:: WHAT YOU SHOULD DO ::
Copy out, from the data below, each line in which the word "target" occurs.

* * * * * * * * *

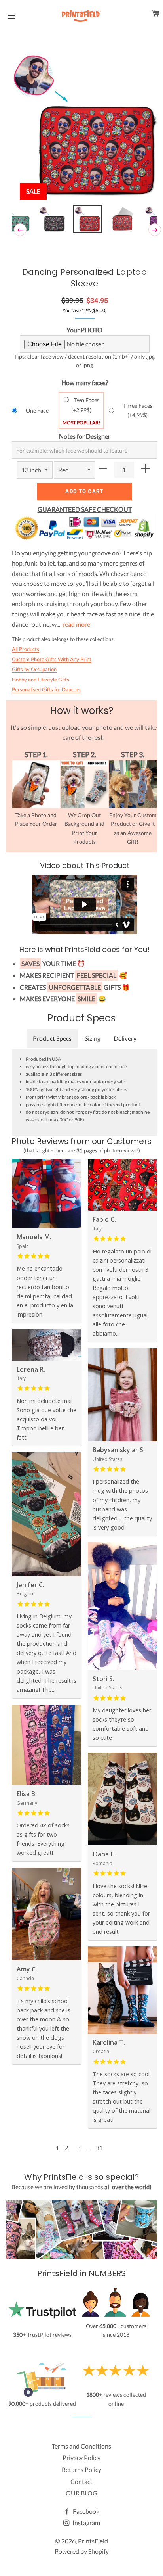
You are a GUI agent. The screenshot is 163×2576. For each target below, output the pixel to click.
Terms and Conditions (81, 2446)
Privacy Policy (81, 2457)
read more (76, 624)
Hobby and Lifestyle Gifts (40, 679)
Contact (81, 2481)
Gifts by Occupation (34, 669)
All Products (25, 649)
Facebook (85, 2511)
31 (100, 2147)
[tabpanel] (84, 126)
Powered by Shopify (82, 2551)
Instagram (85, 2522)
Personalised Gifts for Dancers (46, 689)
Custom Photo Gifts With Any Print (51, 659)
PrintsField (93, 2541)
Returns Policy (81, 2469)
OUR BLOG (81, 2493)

* * * * * * * * *

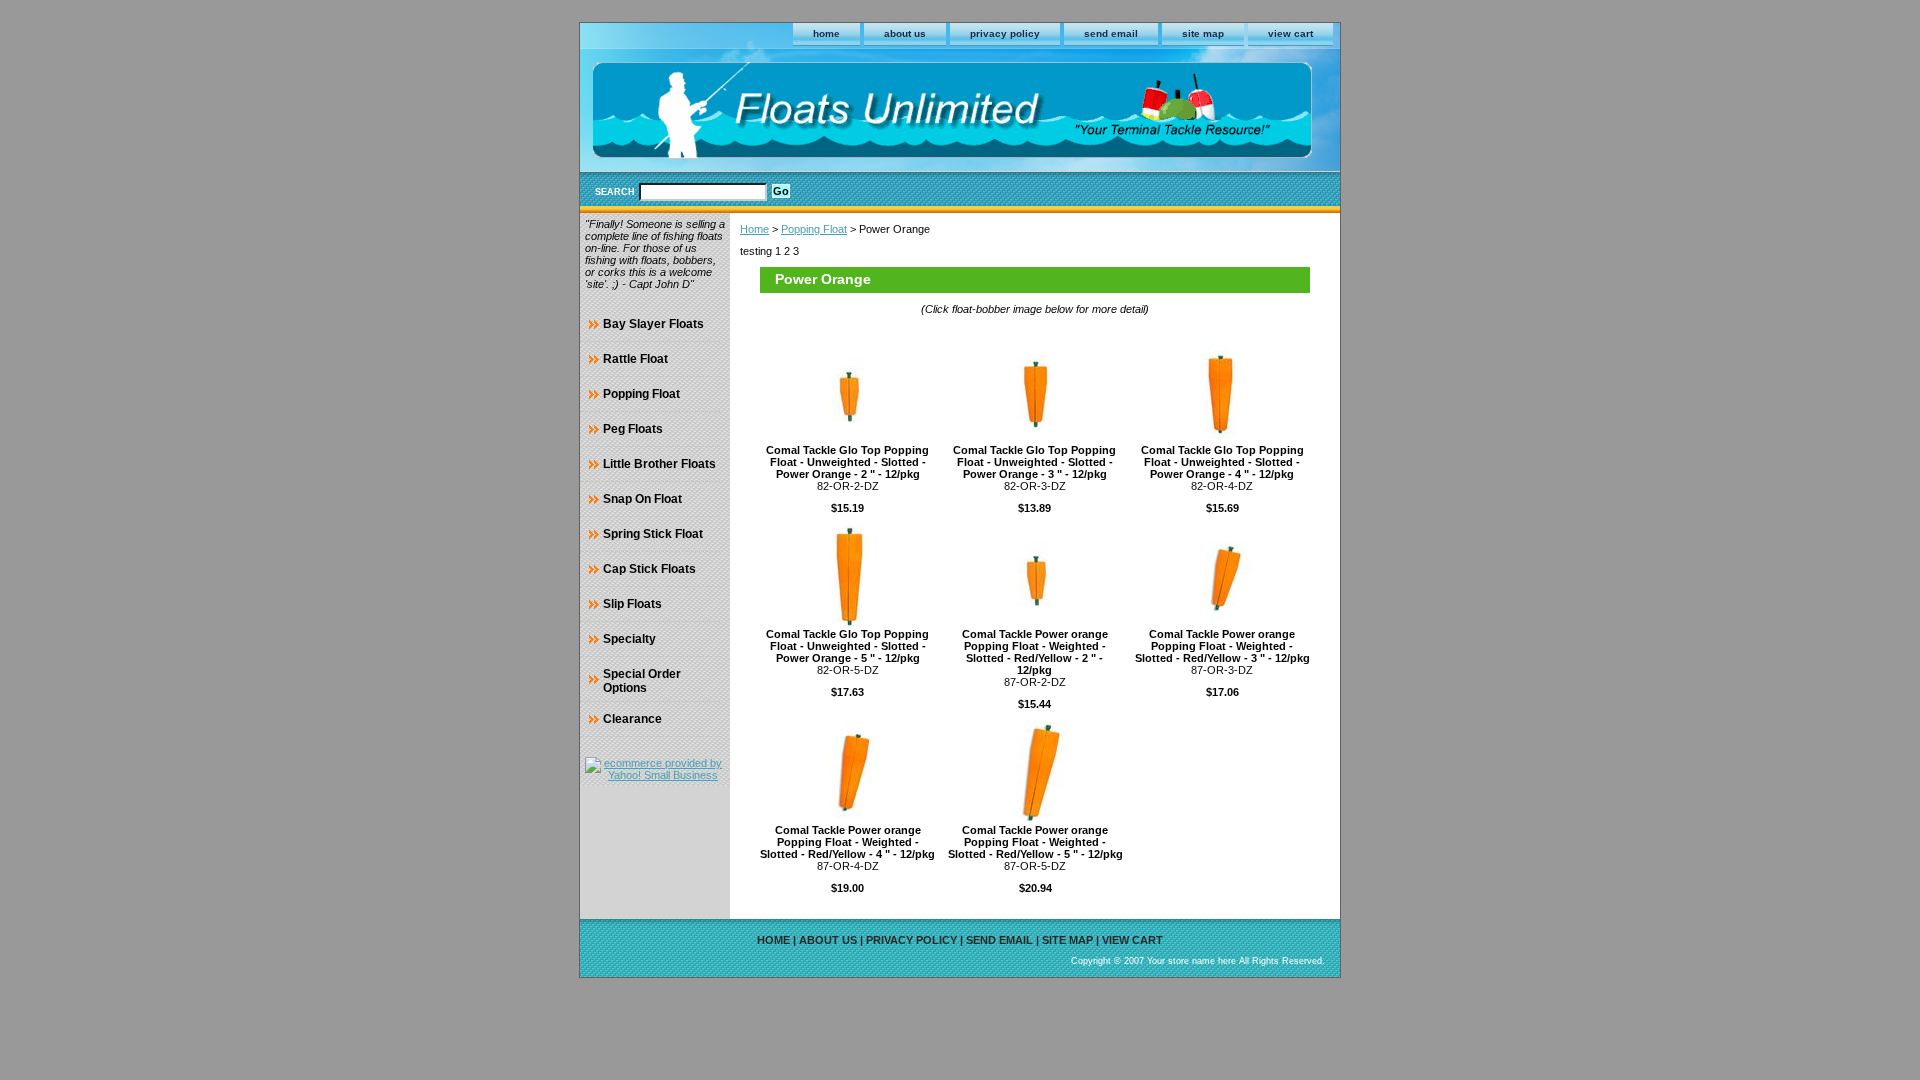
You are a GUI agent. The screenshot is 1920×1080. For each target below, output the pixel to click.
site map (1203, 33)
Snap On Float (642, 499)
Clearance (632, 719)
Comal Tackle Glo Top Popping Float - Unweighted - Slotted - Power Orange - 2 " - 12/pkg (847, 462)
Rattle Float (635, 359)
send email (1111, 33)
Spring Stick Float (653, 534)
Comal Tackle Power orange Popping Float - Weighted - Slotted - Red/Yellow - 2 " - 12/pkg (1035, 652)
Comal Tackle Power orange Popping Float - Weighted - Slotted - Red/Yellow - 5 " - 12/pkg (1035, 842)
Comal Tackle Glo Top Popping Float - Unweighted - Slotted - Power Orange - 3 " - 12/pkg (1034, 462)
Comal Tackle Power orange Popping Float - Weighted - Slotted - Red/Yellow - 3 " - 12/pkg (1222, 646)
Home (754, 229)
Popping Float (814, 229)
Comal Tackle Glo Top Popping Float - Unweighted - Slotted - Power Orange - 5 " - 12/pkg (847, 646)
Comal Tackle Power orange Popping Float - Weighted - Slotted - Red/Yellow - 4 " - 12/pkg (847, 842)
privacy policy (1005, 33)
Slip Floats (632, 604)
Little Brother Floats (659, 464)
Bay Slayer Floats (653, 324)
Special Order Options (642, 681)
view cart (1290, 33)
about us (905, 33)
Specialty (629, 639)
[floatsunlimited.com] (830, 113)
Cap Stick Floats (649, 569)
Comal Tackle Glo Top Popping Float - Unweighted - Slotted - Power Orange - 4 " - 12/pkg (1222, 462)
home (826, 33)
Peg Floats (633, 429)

* * * * * * * * *

:: RESULT ::
You are a GUI agent. The screenshot is 163×2576. For each target below, output the pixel to click.
You are a GUI agent. The screenshot is 1920×1080. For each target below, output the pixel to click.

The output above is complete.